___ Records supplied ___

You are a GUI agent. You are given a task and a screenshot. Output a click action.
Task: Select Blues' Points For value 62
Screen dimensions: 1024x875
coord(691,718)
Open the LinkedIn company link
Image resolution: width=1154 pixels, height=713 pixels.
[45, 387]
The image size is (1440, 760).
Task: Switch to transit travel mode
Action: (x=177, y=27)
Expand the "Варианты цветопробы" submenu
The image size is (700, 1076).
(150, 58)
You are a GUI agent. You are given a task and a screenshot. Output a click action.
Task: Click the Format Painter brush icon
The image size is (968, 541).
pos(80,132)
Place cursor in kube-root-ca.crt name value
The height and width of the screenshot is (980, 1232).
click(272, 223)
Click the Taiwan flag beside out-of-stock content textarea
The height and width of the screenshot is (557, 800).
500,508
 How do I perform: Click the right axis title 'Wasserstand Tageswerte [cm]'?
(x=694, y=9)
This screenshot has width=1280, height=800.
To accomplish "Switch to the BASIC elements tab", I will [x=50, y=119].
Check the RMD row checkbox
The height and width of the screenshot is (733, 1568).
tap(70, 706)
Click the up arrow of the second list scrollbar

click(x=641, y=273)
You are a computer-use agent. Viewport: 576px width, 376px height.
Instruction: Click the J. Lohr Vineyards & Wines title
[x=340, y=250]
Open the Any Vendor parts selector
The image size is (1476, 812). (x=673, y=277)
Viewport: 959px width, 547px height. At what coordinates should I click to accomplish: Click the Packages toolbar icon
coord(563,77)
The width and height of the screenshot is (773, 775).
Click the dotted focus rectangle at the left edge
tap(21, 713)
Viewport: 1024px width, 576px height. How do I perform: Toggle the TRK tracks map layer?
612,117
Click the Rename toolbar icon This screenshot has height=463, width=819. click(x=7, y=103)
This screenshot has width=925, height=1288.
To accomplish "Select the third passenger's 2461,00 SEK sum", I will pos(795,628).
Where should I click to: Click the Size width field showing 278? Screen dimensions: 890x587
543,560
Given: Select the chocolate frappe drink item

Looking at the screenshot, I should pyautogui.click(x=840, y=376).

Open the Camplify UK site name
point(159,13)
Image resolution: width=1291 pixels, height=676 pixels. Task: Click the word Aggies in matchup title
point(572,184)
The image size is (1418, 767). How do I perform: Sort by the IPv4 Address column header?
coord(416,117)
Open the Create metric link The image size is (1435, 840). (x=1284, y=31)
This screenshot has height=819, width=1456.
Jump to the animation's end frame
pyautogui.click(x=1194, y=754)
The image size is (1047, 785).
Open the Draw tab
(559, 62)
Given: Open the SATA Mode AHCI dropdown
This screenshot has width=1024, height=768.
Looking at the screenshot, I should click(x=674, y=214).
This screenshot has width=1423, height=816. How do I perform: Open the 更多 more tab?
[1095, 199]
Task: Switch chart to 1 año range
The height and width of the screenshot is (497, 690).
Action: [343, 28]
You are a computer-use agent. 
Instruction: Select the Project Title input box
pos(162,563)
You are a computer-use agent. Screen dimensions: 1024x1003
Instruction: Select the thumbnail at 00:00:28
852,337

___

Instructions for the task — Line by line, repeat the material precisely.

Solution below —
You are a GUI agent. You are given a task and a screenshot. Output a click action.
Task: Select Blues' Points For value 62
Screen dimensions: 1024x875
coord(691,718)
Open the LinkedIn company link
Image resolution: width=1154 pixels, height=713 pixels.
[45, 387]
The image size is (1440, 760).
Task: Switch to transit travel mode
Action: (x=177, y=27)
Expand the "Варианты цветопробы" submenu
The image size is (700, 1076).
(150, 58)
You are a GUI agent. You are given a task and a screenshot. Output a click action.
Task: Click the Format Painter brush icon
The image size is (968, 541).
pos(80,132)
Place cursor in kube-root-ca.crt name value
The height and width of the screenshot is (980, 1232).
click(272, 223)
Click the Taiwan flag beside out-of-stock content textarea
The height and width of the screenshot is (557, 800).
500,508
 How do I perform: Click the right axis title 'Wasserstand Tageswerte [cm]'?
(x=694, y=9)
This screenshot has width=1280, height=800.
To accomplish "Switch to the BASIC elements tab", I will [x=50, y=119].
Check the RMD row checkbox
The height and width of the screenshot is (733, 1568).
tap(70, 706)
Click the up arrow of the second list scrollbar

click(x=641, y=273)
You are a computer-use agent. Viewport: 576px width, 376px height.
Instruction: Click the J. Lohr Vineyards & Wines title
[x=340, y=250]
Open the Any Vendor parts selector
The image size is (1476, 812). (x=673, y=277)
Viewport: 959px width, 547px height. At what coordinates should I click to accomplish: Click the Packages toolbar icon
coord(563,77)
The width and height of the screenshot is (773, 775).
Click the dotted focus rectangle at the left edge
tap(21, 713)
Viewport: 1024px width, 576px height. How do I perform: Toggle the TRK tracks map layer?
612,117
Click the Rename toolbar icon This screenshot has height=463, width=819. click(x=7, y=103)
This screenshot has width=925, height=1288.
To accomplish "Select the third passenger's 2461,00 SEK sum", I will pos(795,628).
Where should I click to: Click the Size width field showing 278? Screen dimensions: 890x587
543,560
Given: Select the chocolate frappe drink item

Looking at the screenshot, I should pyautogui.click(x=840, y=376).

Open the Camplify UK site name
point(159,13)
Image resolution: width=1291 pixels, height=676 pixels. Task: Click the word Aggies in matchup title
point(572,184)
The image size is (1418, 767). How do I perform: Sort by the IPv4 Address column header?
coord(416,117)
Open the Create metric link The image size is (1435, 840). (x=1284, y=31)
This screenshot has height=819, width=1456.
Jump to the animation's end frame
pyautogui.click(x=1194, y=754)
The image size is (1047, 785).
Open the Draw tab
(559, 62)
Given: Open the SATA Mode AHCI dropdown
This screenshot has width=1024, height=768.
Looking at the screenshot, I should click(x=674, y=214).
This screenshot has width=1423, height=816. How do I perform: Open the 更多 more tab?
[1095, 199]
Task: Switch chart to 1 año range
The height and width of the screenshot is (497, 690).
Action: [343, 28]
You are a computer-use agent. 
Instruction: Select the Project Title input box
pos(162,563)
You are a computer-use agent. Screen dimensions: 1024x1003
Instruction: Select the thumbnail at 00:00:28
852,337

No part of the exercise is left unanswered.